Panel Interview Tips
- Read the room and engage with everyone. It’s essential to try and develop rapport with each panel interviewer and avoid playing favorites when answering questions. Make eye contact with each person. Remember, you don’t necessarily know who has the most decision-making power about hiring, so aim to respond to everyone who asks you a question with a thorough and thoughtful answer, regardless of the job title or the way they present themselves.
- Remember that each interviewer is unique. Consider each person a new audience with their particular hiring interests, “hot buttons,” expectations, and views about how well you’ll be a match or fit in within the company culture. What is most important to interviewer A will not be the same as interviewer B, or C. Don’t assume each panel interviewer will answer the same questions the same way or more importantly will hear and understand your responses the same way. If talking to multiple hiring personnel separately, keep in mind that one interviewer may not fill another interviewer in about what you shared with them.
- Ask, probe, and clarify. Determine what each panel interviewer believes the expectations are for the position and the desired qualifications needed to be a good fit/match for the role. What hard skills and personal abilities/capabilities (soft skills) are they looking for?
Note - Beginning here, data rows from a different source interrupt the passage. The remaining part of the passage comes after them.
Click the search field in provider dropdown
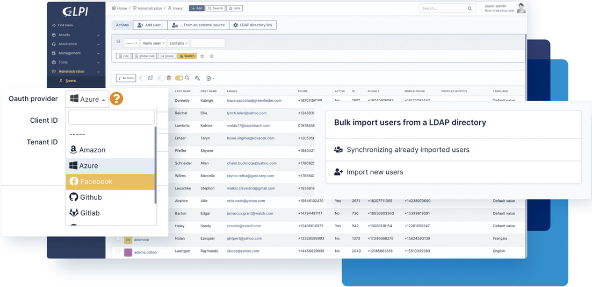This screenshot has width=592, height=287. point(111,117)
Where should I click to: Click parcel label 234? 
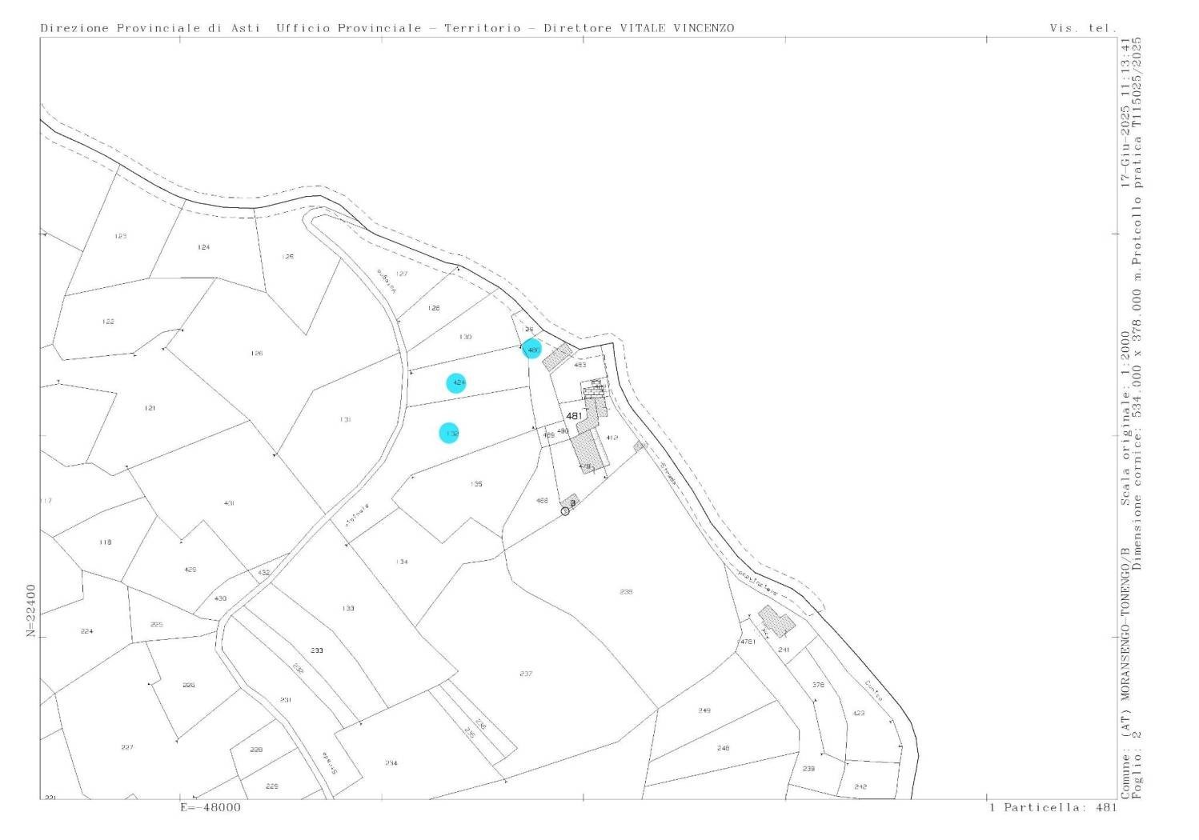pos(391,763)

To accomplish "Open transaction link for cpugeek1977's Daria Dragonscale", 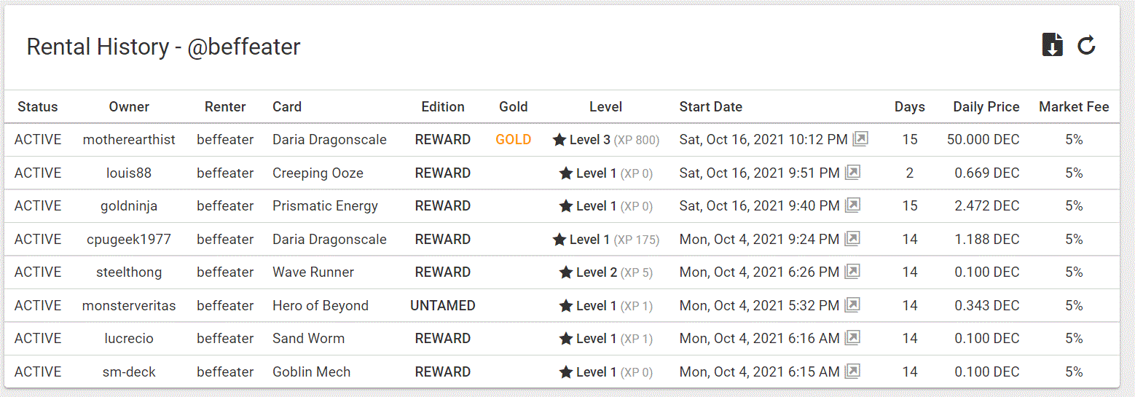I will click(x=852, y=239).
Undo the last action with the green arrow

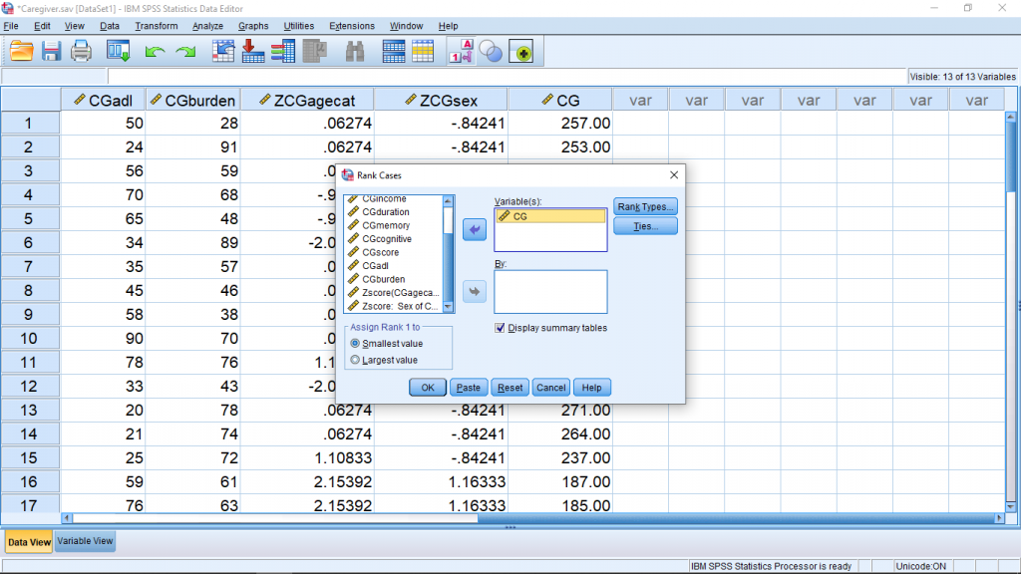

- Provide examples to accompany your responses (examples=facts=proof=evidence). Think ahead about what you do in your current role to contribute and influence. Be prepared to share your best examples that exemplify and communicate your accomplishments, experiences, and lessons learned. Your resume should include information to support these examples.
- Pull from information previously gathered. If you’ve researched the position and organization or had a phone interview, share your thoughts about what you learned at the panel interview.
- Take advantage of breaks. Panel interviews are sometimes referred to as taking an endurance test. During breaks, walk around to get your blood and oxygen flowing, and drink plenty of water. Panel interviews sap mental energy; the longer you interview, the more you’ll need to recharge.
- Close the meeting. Ask each interviewer what else would they like to know about you. If there is something that you are still not clear about, this is a good time to clarify that. These remaining minutes will be their last impression of you so take 30 seconds to let them know that you’re genuinely interested in the position and why. Close by thanking them for their time.
The biggest challenge to speaking with multiple people remotely is overcoming technology challenges. Make sure you know the format they want you to use such as Microsoft Teams, Zoom, or WebEx. Practice beforehand and make sure you are in a quiet and well-lit area that has a clean background.
Technology is not foolproof, so it’s wise to have backup plans. Keep a charged phone and laptop or tablet ready, and confirm if there is a secondary platform the interview should transition to if the initial one fails.